# First build!



## Sirppi (Apr 23, 2012)

Greetings from Finland!

I've been making a bass for myself for a while, and here's the story so far:

Specs:

35" scale
2x EMG 40DC
5 strings
Wenge/teak/maple/walnut
Rosewood fretboard

The first design, soon to be modified:






The bottom one is the final design:





The inlay:


































Wenge/teak/maple/teak/wenge sandwiches:









The center block is walnut/maple/walnut/maple/walnut and dyed bird's eye maple in between each layer:













Cutting the headstock angle:


----------



## Sirppi (Apr 23, 2012)

The monsters:





Truss rod channel routing jig:













Body routing template:









Hair (?) shot: 




(Hangs 50cm behind my back)

Body routing:


----------



## supercolio (Apr 23, 2012)

Really really really nice for a first time builder! Keep it up !


----------



## xeonblade (Apr 23, 2012)

DAT ROSEWOOD. Kinda looks too dark


----------



## sytraxiplague (Apr 23, 2012)

This is awesome. Loving the wood choices.


----------



## Purelojik (Apr 23, 2012)

fuck now that is some insanely clean work man!


----------



## BlackMastodon (Apr 23, 2012)

Great choices of wood and a cool looking inlay! Can't wait to see this finish up.


----------



## Empryrean (Apr 23, 2012)

Those red laminates are a beautiful touch!


----------



## supercolio (Apr 24, 2012)

Guess who has a chance to play this beast when it's completed :3


----------



## eddiewarlock (Apr 24, 2012)

beautiful!


----------



## scherzo1928 (Apr 24, 2012)

This is looking beautiful! Hard to beleive it's a first build!


----------



## Pikka Bird (Apr 24, 2012)

scherzo1928 said:


> This is looking beautiful! Hard to beleive it's a first build!



Agreed- 
Can't wait to see it getting shaped so the sandwich layers will peek through and fulfill their destiny.


----------



## Sirppi (Apr 26, 2012)

A BIG thank you for everyone  (I'll promise to make a guitar next )


----------



## tommychains (Apr 26, 2012)

very nice grain with the woods. Good luck!


----------



## ElRay (Apr 26, 2012)

Nice! 

Added the "member built" tag.

Don't for get to post here: http://www.sevenstring.org/forum/lu...1-guitars-built-members-ss-org-pic-heavy.html when she's done.

Ray


----------



## asher (Apr 27, 2012)

Pikka Bird said:


> Agreed-
> Can't wait to see it getting shaped so the sandwich layers will peek through and fulfill their destiny.



This x1000.


----------



## JStraitiff (Apr 27, 2012)

Looks good dude.


----------



## Sirppi (Apr 28, 2012)

Pikka Bird said:


> Agreed-
> Can't wait to see it getting shaped so the sandwich layers will peek through and fulfill their destiny.



Me neither 

Next friday I'll go get the other pup, no money for both at the moment  Also, the Dimarzios for my Agile are on their way!


----------



## aaron_rose (Apr 28, 2012)

this is excellent.


----------



## vansinn (May 2, 2012)

Very nice work! And a cool way of routing the whole shebang using a one piece template.

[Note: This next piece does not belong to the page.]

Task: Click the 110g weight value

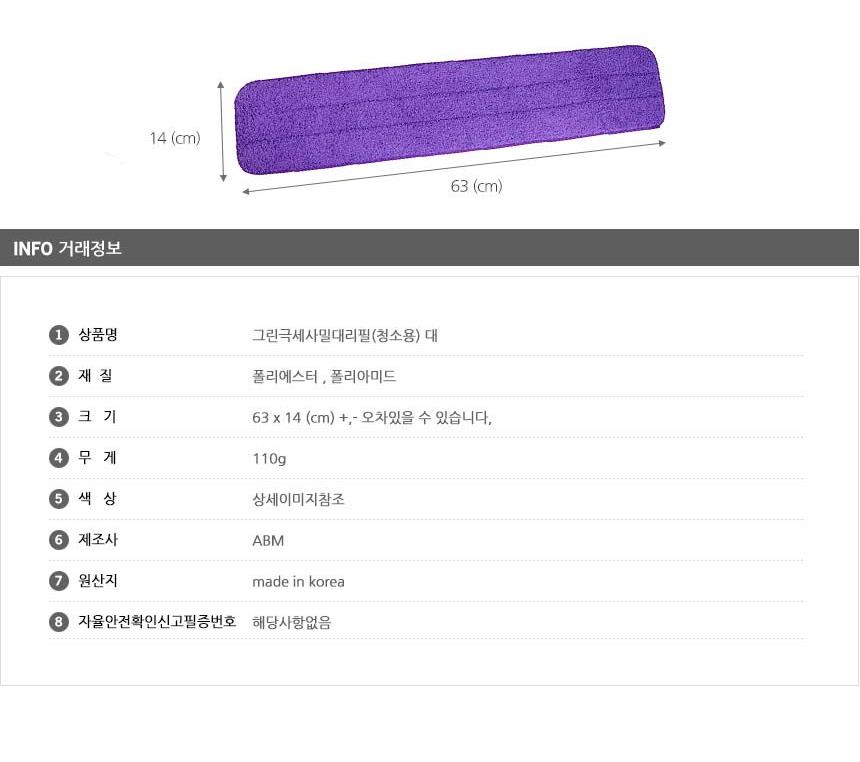Action: pyautogui.click(x=269, y=458)
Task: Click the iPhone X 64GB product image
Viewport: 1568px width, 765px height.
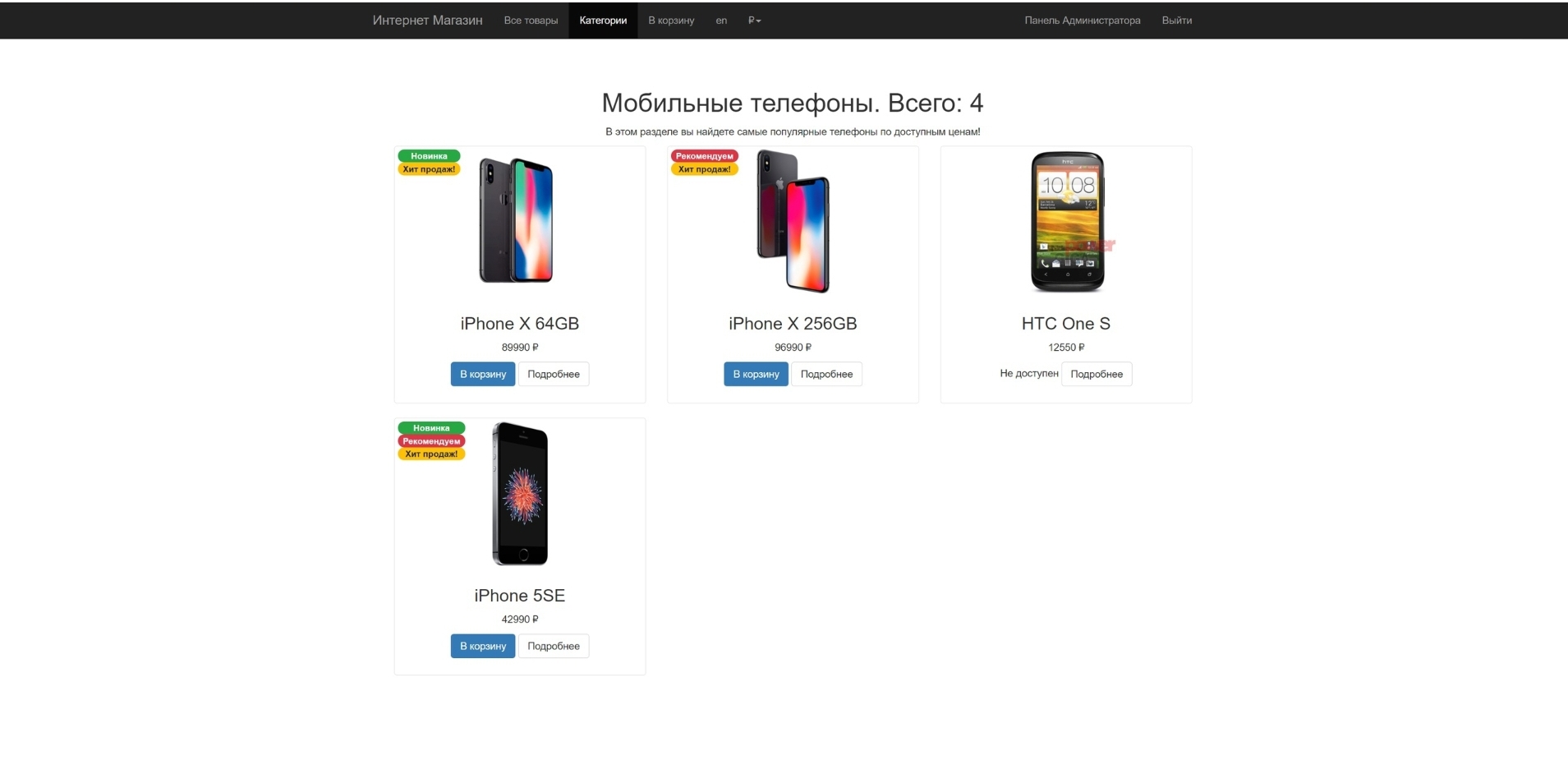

I'm especially interested in how that low F# will work out on 35" scale.
I've been thinking of F# on my 7-stringer, but held back thinking 35" isn't enough.
Hopefully you'll make some sound clips


----------



## Sirppi (May 2, 2012)

vansinn said:


> Very nice work! And a cool way of routing the whole shebang using a one piece template.
> 
> I'm especially interested in how that low F# will work out on 35" scale.
> I've been thinking of F# on my 7-stringer, but held back thinking 35" isn't enough.
> Hopefully you'll make some sound clips



Thank you! 
This bass has a 35" scale and is "especially built for F# tuning" so I think the scale lenght is enough.


----------



## Sirppi (May 4, 2012)

Pointless update: Today I'll go get the EMG and the fifth string


----------



## Sirppi (May 17, 2012)

I haven't been able to go to the workshop for a couple of weeks, so I've planned the next build a tiny bit. It's going to be a seven-string but almost everything about it is open. I'd like to hear some ideas


----------



## Sirppi (May 27, 2012)

Finally some progress  
Some rounding:










The final outline of the fretboard:





At this point the bass got to see her future home for the first time. I think she likes it in here 

Excessive use of tape:













No shaping of the neck yet:





The scarf-jointed piece isn't perfectly aligned, but will be covered with a veneer of some sort. 





Some holes drilled:






And that's it for today! Hoping to get into routing the cavities soon.


----------



## vansinn (May 27, 2012)

Cool progress!



Sirppi said:


> I haven't been able to go to the workshop for a couple of weeks, so I've planned the next build a tiny bit. It's going to be a seven-string but almost everything about it is open. I'd like to hear some ideas



Bass or guitar?
If it's a bass, I'd recommend you examine your playing style/habits to determine how wide a neck will be playable.
My 7-string bass is fine up until 6-7th fret; after this it feels too wide for my size hands.
A slimmer neck with les string spacing at the bridge would partly remedy this.


----------



## Sirppi (May 28, 2012)

vansinn said:


> Cool progress!
> 
> 
> 
> ...



It's going to be a guitar, but if I ever make a seven-string bass, I'll remember that, thanks


----------



## Sirppi (May 5, 2013)

Long time no progress, until now!

Some shit happened about a half a year ago, which leaded to the loss of access to the workshop I started this bass in. At the moment, I've managed to get my own router, and I did some cutting in my friends (supercolio  ) tiny workshop. Today I started building a router "table"  :






I still have to gather the courage to visit the workshop to get my radius block and fret material...


----------



## muffinbutton (May 5, 2013)

This looks great man. Can't wait to see it finished. Go get your fret stuff and radius block as soon as you can. you've had to wait long enough without any progress it seems.


----------



## Sirppi (May 5, 2013)

muffinbutton said:


> This looks great man. Can't wait to see it finished. Go get your fret stuff and radius block as soon as you can. you've had to wait long enough without any progress it seems.



Thanks man 

The router table thingy is ready, moves smoothly


----------



## muffinbutton (May 5, 2013)

Nice. I'm getting some tools for my build tomorrow. Still need to find a planer though.


----------



## Sirppi (May 5, 2013)

muffinbutton said:


> Nice. I'm getting some tools for my build tomorrow. Still need to find a planer though.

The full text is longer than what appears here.